Erdogan: "L’expression “islam modéré” est laide et offensante. Il n’y a pas d’islam modéré." Milliyet, 21 août 2007
lundi 3 janvier 2011
Alcohol consumption growth in the Gulf
From Saudi Arabia’s zero tolerance to Beiruth buzzing's nightlife, the Middle East poses challenges and opportunities for alcohol producers. And as the region realigns itself after the global financial crisis, the trends in drinks consumption also paint a picture of a region in flux.
Dubai may still be the party capital of the Arabian Peninsula, as witnessed by the string of events over the new year period, but it is only just starting to reverse a steep drop in alcohol consumption that saw the recession of 2009 shave off up to 30 per cent of sales for Diageo, the world’s biggest producer of spirits.
“The UAE was growing at 26 per cent a year between the boom years of 2006-08; it was hard just to keep up with the demand,” says Hugo Mills, Diageo’s regional general manager.
Abu Dhabi, the United Arab Emirates’ capital, is leading the federation out of recession, with Diageo sales there growing at 28 per cent a year.
New hotels are opening as the capital develops its own tourism and entertainment industry, with pop concerts and global sports events beginning to shed the city’s sleepy reputation.
“Now we are seeing huge growth in Abu Dhabi. And with the World Cup in Qatar in 2022 as well, this should keep the region buoyant in the future,” says Mr Mills.
Qatar, which in recent years introduced tougher regulations on bars, is set for a construction-fuelled boom, especially in hotels, as it prepares for the football tournament.
Lebanon, too, with its famous nightlife and looser advertising regulation, is capturing the attention of alcohol producers.
“Lebanon is very premium-market – customers are trading up, they want expensive bottles,” says Jane Ewing, managing director for Diageo’s Global Travel and Middle East businesses.
Lebanon also exports its own brands, from the wines of the Beqaa Valley to Almaza beer, but they remain a niche market compared to the grip of global products.

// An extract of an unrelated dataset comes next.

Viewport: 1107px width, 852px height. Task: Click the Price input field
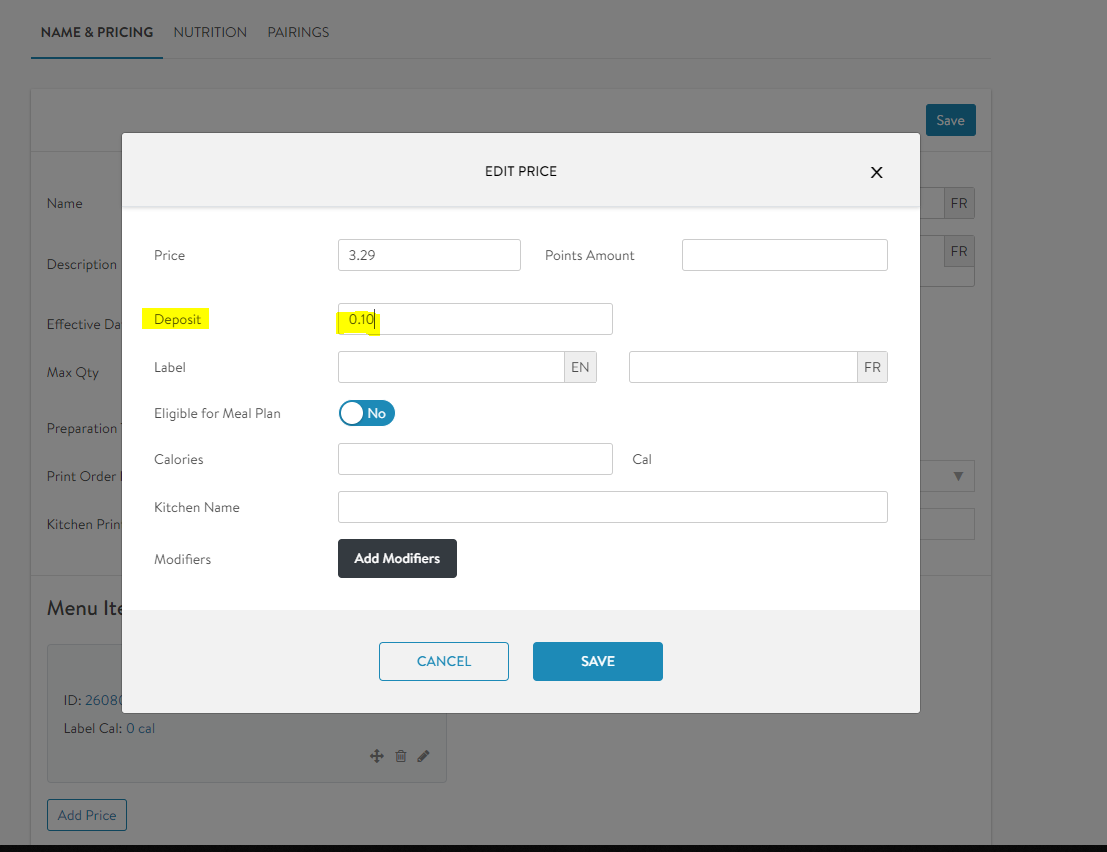[429, 255]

Arabia’s beer industry is dominated by a joint venture between Heineken International and Emirates, Dubai’s government-owned airline. With a two-thirds market share of beer consumption in the UAE, its products include Heineken, Amstel and Sol, making it the market leader in the other Gulf states that permit alcohol: Bahrain, Oman and Qatar.
For Diageo, owner of the Johnnie Walker and Smirnoff labels, Dubai has yet to recover to 2008 levels, but the city’s duty-free sales at the world’s fifth busiest airport reached a record $1.3bn in 2010, a 14 per cent increase on the previous year.
With the region earmarking up to $86bn for airport infrastructure, Diageo expects to double its sales as Qatar and Abu Dhabi proceed with aviation expansion plans.
By the end of the next decade, the Middle East should have doubled its share of global travel retail business to 14 per cent, according to Sweden’s Generation Research.
But, industry insiders say, higher margins are found in the black-market sales into “dry” countries such as Saudi Arabia, where a standard bottle of whisky costs $150.
Northern emirates of the UAE – Ajman, Umm al-Quwain, Fujairah and Ras al-Khaimah – allow alcohol stores that undercut the licensed outlets in Dubai and Abu Dhabi. Industry insiders estimate that more than a half of the alcohol sold to traders in these emirates ends up being smuggled into Saudi Arabia and elsewhere.